▶ Aim of the exercise:
Lay out every line of the data below as a numbered list, skipping any blank lines.

>>>

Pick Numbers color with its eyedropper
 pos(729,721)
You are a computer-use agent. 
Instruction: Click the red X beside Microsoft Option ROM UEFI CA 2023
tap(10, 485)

<<<

▶ Answer to this problem:
1. Pick Numbers color with its eyedropper
2.  pos(729,721)
3. You are a computer-use agent. 
4. Instruction: Click the red X beside Microsoft Option ROM UEFI CA 2023
5. tap(10, 485)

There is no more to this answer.